"Across the courtesy bay the white palaces of fashionable East Egg glittered along the water . . . Their [Tom and Daisy’s] house was even more elaborate than I expected, a cheerful red-and-white Georgian Colonial mansion, overlooking the bay. The lawn started at the beach and ran toward the front door for a quarter of a mile, jumping over sun-dials and brick walks and burning gardens—finally when it reached the house drifting up the side in bright vines as though from the momentum of its run. The front was broken by a line of French windows, glowing now with reflected gold and wide open to the warm windy afternoon . . . " (Page 8).

"From East Egg, then, came the Chester Beckers and the Leeches, and a man named Bunsen, whom I knew at Yale . . . and a whole clan named Blackbuck, who always gathered in a corner and flipped up their noses like goats at whosoever came near . . . From West Egg came the Poles and the Mulreadys and Cecil Roebuck and Cecil Schoen . . . and Newton Orchid, who controlled Films Par Excellence, and Eckhaust and Clyde Cohen and Don S. Schwartze (the son) and Arthur McCarty, all connected with the movies in one way or another . . . and James B. (“Rot-Gut”) Ferret and the De Jongs and Ernest Lilly—they came to gamble, and when Ferret wandered into the garden it meant he was cleaned out and Associated Traction would have to fluctuate profitably the next day" (Page 49).

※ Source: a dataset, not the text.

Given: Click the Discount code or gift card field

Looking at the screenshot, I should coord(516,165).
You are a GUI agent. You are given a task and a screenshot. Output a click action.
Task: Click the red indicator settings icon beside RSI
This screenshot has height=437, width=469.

"And so it happened that on a warm windy evening I drove over to East Egg to see two old friends whom I scarcely knew at all. Their house was even more elaborate than I expected, a cheerful red-and-white Georgian Colonial mansion, overlooking the bay. The lawn started at the beach and ran toward the front door for a quarter of a mile, jumping over sun-dials and brick walks and burning gardens — finally when it reached the house drifting up the side in bright vines as though from the momentum of its run. The front was broken by a line of French windows, glowing now with reflected gold and wide open to the warm windy afternoon, and Tom Buchanan in riding clothes was standing with his legs apart on the front porch" (Page 8).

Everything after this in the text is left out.